The Society for Human Resource Management recently conducted a survey of HR professionals and found a 12 percent decrease in the number of employers who offer their employees financial education. Other portions of the survey covered personal financial challenges and how these challenges affect the workers and their job performance. Data for this survey was gathered from December 2011 through January 2012 and the results are available on the SHRM website.
Employees responses to the survey indicated that employees were engaging in some surprising money habits that might not necessarily be in their long-term best interests. For instance:
- When asked if employees have taken out money from their retirement savings plan more in the last year than in previous years, 17 percent – strongly agreed and 55 percent agreed. This reflects a large number of employees turning to retirement funds to meet current expenses- a move that can have significant tax and other long-term consequences.
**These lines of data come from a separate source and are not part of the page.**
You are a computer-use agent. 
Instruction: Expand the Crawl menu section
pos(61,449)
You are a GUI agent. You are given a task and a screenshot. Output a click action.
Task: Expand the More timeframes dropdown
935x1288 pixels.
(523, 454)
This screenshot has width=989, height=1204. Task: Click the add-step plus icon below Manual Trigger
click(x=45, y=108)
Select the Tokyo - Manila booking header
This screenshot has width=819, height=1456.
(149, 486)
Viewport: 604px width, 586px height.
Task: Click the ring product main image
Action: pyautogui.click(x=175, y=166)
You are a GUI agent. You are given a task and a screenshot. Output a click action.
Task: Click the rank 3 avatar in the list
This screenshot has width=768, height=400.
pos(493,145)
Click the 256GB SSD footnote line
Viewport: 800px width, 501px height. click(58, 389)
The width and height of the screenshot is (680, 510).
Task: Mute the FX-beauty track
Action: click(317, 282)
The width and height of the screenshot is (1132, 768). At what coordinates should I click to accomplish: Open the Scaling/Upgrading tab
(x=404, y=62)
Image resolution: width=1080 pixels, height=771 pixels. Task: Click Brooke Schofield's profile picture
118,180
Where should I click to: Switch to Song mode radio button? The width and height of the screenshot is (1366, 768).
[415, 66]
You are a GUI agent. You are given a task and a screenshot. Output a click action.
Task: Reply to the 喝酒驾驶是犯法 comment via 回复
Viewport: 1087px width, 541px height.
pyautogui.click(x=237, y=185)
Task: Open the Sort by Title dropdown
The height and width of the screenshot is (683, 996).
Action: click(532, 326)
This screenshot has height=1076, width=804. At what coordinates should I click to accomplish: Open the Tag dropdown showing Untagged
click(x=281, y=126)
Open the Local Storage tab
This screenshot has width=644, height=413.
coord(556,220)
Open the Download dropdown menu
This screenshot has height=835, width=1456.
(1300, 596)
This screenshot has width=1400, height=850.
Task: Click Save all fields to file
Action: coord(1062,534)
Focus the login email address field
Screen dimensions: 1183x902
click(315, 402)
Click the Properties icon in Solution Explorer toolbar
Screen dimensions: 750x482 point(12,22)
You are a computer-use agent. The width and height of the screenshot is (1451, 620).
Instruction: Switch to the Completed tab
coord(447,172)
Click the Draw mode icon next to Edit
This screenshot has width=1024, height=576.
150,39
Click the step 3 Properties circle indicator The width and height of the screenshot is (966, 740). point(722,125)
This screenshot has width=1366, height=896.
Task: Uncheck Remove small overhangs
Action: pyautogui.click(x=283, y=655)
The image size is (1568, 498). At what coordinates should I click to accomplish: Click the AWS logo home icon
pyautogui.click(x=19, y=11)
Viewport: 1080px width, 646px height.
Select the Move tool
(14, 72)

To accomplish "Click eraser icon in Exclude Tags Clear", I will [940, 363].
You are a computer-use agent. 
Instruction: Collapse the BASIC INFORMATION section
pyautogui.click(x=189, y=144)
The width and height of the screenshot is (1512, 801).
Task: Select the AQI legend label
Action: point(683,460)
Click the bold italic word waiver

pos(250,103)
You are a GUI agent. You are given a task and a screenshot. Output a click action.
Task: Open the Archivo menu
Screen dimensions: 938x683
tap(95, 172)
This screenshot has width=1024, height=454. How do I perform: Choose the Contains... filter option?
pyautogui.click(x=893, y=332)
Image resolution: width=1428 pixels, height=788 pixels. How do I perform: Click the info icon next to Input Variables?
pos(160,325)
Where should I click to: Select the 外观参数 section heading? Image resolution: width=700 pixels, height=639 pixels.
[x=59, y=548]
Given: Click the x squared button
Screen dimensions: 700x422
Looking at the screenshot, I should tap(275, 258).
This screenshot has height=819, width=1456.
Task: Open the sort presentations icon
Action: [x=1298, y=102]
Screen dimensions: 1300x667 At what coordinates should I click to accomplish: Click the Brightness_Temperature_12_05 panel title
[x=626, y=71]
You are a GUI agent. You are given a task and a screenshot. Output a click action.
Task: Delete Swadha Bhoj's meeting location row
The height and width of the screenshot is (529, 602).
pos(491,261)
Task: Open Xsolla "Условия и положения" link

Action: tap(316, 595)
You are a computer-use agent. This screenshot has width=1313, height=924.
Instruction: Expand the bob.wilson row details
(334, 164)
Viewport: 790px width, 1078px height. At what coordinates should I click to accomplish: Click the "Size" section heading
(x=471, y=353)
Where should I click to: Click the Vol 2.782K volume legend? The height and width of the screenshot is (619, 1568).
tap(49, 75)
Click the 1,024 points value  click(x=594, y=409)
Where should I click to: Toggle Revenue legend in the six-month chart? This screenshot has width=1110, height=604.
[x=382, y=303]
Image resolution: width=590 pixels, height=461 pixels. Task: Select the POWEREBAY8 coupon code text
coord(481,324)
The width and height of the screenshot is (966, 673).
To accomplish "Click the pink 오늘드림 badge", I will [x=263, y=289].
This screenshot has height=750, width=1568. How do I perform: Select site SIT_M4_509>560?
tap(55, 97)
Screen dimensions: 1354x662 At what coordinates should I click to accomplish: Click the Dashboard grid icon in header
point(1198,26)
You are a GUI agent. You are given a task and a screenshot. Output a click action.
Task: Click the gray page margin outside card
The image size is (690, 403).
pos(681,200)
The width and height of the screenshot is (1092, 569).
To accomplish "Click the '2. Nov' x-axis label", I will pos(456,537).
- Overall lack of monetary funds was the biggest concern of 49 percent of employees, while medical expenses were the main worry for 35 percent of survey respondents.
- 22 percent of employees responding to the survey reported that their financial challenges were having a large impact on their work. 61 percent reported at least some impact on their work as a result of financial stressors.
- 47 percent of responding employees reported having difficulty focusing on their jobs as a result of their financial concerns.
Managers and HR personnel need to be aware of the financial struggles of their employees during these current hard economic times. Perhaps financial education should be offered by more employers rather than less. By helping employees deal with their financial problems, employers will see happier workers and better productivity.